Anne Hathaway is doing beautifully even with all the limitations her character has to struggle with thanks to Nolan's deplorable treatment of women again. In this movie love is a force more powerful than science. Yet when Amelia tells the crew to go to the planet that is more likely to be a habitable world, Cooper uses love against her - someone she loves is on that planet so obviously she gets treated like stupid, emotional, untrustworthy female while a man is the one who makes a decision.
That the script has absolutely no consistency is one thing. That Nolan is being a misogynistic prick while simultaneously turning otherwise sympathetic Cooper into an asshole? Now, that is unforgivable.

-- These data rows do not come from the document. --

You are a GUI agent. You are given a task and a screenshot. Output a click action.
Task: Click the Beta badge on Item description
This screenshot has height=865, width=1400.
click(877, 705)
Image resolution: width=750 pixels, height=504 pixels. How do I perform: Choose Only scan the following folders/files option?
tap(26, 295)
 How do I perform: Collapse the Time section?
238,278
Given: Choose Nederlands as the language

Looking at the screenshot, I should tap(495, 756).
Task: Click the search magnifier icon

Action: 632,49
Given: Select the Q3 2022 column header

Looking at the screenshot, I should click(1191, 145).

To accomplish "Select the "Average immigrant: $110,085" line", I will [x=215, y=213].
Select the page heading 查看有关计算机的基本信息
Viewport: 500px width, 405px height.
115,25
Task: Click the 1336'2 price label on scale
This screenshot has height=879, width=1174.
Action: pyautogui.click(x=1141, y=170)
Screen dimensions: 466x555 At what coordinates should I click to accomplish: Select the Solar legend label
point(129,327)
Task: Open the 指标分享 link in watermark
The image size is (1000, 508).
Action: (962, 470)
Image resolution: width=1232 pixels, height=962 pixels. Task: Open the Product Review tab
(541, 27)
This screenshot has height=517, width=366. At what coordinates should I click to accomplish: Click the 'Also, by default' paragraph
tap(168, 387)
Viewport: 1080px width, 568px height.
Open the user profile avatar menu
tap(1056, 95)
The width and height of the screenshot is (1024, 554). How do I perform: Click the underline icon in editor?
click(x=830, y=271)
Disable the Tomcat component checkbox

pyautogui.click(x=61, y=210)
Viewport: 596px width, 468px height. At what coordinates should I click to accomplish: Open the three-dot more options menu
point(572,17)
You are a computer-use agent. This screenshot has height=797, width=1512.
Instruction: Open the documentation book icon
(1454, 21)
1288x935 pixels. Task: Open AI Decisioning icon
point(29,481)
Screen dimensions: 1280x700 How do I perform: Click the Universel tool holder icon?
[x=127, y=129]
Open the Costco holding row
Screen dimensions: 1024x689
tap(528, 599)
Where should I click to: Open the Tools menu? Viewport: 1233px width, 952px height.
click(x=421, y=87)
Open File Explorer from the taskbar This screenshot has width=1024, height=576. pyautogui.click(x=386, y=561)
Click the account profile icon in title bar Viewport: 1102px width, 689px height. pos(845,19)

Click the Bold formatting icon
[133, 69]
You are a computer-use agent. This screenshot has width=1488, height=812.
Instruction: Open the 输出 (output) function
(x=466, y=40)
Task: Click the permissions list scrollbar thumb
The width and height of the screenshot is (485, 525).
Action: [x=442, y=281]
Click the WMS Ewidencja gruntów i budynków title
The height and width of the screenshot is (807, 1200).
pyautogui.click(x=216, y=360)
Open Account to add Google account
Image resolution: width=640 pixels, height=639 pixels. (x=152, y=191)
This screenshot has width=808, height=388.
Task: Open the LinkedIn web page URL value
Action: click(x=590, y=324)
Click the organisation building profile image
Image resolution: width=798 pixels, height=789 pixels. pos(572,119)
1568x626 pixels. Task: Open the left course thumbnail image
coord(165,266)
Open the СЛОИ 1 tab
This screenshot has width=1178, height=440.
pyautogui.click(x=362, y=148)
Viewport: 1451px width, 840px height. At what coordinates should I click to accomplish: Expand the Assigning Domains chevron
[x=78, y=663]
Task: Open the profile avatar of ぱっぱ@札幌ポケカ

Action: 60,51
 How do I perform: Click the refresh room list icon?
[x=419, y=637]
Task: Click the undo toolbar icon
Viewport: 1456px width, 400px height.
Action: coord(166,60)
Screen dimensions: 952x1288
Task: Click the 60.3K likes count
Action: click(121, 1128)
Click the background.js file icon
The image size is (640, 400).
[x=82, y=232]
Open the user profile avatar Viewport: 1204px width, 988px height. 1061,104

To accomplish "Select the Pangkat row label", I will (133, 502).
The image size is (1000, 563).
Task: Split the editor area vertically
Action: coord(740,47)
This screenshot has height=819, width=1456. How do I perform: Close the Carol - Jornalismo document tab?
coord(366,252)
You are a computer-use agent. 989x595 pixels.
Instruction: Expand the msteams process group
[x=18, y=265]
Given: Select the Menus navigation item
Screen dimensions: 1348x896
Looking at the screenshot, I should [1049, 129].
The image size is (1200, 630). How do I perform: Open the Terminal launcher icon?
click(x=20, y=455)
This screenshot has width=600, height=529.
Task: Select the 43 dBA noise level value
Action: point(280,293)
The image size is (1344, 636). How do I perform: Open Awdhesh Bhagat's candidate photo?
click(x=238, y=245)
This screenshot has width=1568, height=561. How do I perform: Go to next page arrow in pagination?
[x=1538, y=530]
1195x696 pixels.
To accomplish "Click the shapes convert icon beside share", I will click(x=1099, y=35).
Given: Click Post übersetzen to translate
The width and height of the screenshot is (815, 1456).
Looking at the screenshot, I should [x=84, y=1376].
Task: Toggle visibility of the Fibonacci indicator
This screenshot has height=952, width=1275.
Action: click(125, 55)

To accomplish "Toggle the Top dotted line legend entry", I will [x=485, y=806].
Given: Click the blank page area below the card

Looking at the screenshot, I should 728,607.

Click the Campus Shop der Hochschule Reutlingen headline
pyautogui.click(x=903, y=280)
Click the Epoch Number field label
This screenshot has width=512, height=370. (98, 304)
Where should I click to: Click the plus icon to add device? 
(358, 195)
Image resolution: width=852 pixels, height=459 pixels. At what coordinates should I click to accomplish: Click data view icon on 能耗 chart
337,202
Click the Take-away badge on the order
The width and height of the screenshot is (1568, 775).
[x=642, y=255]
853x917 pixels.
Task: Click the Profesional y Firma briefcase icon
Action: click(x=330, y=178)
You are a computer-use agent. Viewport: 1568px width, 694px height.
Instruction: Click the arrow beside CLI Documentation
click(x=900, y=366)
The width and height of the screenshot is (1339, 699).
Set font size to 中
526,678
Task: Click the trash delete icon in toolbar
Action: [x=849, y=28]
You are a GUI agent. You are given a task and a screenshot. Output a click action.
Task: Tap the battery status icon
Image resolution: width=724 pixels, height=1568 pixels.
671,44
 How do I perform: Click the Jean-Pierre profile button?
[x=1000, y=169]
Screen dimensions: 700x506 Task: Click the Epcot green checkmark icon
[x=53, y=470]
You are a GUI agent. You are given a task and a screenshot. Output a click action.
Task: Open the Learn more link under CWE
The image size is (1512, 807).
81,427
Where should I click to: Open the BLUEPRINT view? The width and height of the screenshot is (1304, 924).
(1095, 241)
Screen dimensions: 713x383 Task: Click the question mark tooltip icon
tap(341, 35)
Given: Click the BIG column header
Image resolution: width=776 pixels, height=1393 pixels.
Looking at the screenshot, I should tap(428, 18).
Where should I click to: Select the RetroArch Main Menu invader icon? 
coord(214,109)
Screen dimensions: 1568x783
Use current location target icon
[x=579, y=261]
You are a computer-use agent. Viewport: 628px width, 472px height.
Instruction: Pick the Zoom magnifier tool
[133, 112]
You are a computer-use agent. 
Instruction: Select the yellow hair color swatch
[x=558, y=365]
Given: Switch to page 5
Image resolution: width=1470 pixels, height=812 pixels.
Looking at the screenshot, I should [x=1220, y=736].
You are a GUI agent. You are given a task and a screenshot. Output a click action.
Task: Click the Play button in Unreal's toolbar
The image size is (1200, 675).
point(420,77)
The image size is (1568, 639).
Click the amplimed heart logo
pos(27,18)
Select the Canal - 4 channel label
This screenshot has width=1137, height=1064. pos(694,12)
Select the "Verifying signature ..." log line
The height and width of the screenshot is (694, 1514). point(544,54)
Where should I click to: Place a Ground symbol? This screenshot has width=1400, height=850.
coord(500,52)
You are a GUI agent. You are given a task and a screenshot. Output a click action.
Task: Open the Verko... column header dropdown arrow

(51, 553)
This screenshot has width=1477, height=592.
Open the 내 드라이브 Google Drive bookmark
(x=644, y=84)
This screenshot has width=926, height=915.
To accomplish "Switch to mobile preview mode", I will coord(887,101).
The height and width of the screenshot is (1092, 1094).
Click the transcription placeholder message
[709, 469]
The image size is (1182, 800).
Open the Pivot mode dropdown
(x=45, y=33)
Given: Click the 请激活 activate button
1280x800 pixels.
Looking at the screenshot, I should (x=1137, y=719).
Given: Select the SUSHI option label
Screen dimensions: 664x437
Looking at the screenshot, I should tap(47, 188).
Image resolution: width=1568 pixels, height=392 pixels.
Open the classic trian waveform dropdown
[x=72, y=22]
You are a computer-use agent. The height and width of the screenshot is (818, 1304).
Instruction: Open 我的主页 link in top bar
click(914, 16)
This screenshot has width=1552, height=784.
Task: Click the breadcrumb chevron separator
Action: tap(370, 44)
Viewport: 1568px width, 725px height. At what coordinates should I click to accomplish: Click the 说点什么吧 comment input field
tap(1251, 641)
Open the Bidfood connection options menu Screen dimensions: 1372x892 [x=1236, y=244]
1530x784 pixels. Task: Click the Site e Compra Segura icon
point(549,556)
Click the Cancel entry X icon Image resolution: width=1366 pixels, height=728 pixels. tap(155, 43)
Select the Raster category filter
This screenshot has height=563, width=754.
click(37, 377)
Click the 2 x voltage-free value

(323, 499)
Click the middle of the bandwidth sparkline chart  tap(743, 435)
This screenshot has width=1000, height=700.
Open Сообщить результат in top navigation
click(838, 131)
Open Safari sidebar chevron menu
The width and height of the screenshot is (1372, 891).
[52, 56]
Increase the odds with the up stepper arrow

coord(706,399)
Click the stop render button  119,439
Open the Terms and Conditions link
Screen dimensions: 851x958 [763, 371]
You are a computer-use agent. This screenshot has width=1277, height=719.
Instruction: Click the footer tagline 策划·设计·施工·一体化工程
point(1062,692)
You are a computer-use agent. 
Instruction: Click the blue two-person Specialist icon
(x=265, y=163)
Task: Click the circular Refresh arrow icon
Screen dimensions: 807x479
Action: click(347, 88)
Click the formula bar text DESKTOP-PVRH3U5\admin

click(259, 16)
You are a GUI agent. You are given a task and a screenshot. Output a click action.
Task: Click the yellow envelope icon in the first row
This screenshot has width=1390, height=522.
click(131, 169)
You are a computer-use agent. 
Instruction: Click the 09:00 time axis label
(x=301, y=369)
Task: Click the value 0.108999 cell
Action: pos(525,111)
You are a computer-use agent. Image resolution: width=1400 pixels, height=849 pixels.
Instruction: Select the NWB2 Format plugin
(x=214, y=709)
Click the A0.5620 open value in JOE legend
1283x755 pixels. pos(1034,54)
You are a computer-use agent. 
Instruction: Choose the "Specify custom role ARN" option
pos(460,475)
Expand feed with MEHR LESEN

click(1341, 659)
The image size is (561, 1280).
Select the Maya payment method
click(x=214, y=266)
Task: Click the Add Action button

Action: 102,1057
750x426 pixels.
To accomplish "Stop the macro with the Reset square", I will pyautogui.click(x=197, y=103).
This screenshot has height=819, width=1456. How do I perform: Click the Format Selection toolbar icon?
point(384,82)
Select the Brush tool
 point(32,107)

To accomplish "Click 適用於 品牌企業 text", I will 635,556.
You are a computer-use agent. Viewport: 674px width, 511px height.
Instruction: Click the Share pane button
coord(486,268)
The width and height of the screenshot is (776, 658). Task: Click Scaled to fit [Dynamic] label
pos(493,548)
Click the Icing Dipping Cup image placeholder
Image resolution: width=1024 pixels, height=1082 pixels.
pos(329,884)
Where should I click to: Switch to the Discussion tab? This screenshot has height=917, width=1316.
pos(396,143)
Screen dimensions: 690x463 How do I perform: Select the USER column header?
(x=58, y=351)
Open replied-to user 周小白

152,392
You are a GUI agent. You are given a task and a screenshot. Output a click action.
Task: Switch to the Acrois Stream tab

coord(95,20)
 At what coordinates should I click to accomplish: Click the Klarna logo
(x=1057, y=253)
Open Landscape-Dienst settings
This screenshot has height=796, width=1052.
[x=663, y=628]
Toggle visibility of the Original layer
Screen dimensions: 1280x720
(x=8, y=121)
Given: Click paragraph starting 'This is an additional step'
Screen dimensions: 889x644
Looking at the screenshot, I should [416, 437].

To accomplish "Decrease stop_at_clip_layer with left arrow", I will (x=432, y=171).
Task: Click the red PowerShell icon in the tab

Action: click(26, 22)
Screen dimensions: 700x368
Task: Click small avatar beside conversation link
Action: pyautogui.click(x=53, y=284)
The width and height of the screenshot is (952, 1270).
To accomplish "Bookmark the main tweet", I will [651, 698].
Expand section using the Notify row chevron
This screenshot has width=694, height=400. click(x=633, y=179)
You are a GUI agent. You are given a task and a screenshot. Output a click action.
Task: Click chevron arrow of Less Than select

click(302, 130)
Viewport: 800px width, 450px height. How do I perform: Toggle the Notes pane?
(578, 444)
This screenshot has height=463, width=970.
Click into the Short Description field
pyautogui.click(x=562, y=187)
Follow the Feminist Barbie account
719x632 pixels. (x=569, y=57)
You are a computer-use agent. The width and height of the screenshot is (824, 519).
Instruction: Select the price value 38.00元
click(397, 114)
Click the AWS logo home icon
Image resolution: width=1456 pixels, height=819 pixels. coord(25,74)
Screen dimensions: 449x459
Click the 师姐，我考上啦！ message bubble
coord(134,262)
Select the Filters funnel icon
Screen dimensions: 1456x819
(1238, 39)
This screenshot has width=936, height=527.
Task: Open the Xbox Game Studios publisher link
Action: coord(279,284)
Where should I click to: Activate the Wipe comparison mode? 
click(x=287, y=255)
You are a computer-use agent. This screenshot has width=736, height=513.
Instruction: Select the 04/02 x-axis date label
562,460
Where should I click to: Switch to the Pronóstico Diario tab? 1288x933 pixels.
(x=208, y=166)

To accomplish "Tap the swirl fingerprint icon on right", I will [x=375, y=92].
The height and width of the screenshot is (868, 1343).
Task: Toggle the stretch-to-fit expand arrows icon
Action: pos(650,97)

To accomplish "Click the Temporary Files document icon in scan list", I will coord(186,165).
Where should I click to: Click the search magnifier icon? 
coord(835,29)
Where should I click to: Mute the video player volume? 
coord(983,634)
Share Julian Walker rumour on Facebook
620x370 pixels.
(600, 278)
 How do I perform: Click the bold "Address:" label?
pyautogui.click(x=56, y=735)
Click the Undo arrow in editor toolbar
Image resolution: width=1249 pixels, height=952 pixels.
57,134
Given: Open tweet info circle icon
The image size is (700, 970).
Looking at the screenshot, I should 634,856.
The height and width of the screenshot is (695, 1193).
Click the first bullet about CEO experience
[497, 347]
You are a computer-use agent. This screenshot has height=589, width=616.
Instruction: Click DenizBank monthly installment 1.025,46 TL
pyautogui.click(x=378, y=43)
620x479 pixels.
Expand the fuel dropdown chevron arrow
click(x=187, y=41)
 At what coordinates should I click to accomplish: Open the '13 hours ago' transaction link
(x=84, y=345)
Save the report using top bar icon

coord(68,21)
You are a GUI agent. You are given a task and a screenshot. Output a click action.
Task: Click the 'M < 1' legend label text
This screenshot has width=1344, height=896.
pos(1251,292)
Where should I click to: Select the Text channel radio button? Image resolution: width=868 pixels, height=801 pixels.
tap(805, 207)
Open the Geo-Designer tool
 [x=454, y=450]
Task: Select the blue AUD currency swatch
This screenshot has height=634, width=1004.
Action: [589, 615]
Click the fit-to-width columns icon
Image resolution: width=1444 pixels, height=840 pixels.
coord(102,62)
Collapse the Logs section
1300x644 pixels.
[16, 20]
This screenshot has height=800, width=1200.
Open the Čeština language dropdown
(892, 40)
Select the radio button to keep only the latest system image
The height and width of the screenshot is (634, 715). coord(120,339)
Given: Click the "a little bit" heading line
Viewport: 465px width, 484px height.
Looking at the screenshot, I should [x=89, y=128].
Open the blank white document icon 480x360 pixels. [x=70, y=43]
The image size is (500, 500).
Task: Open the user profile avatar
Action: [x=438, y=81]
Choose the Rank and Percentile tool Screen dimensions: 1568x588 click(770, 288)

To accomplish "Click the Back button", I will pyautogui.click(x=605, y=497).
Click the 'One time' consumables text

Still, Hathaway hits all the right notes and creates a courageous and interesting character that you root for. But the film belongs to Matthew McConaughey, whose performance is the best thing about it and in all honesty I think without his dedicated work, that thing would be completely unwatchable. I think Matthew deserves Oscar nomination, because for him to actually create something so good while having this script to work with, it's truly an accomplishment.
McConaughey makes us care about his character and sells the film's most impossible moments like him shouting in agony for Murphy to notice him. He is game for the film's insanity and brings in his entire talent and charm to bring this character to life. Without him that ride wouldn't be worth taking at all.
Interstellar indeed doesn't "go gently into that good night" - it's inconsistent, heavy with exposition, tiresome with all the ridiculous twists and turns and disappointing visual side. Everything in this movie is laboured to the point it lacks any kind of finesse, flow, room to breathe.
Had all those years ago Interstellar was released in the place of Inception, it would have impact, even with all these issues. But almost exactly a year ago we saw a science fiction movie that proved that all you need to have to make a good space movie is a talented cinematographer, director who is not obsessed with technology to the point of it clouding his judgment, two good actors and an elegant, simple, coherent script.
In the cinematic world post Gravity, Interstellar is simply forgettable.
Interstellar (169 min, 2014)
Plot: A team of explorers travel through a wormhole in an attempt to find a potentially habitable planet that will sustain humanity.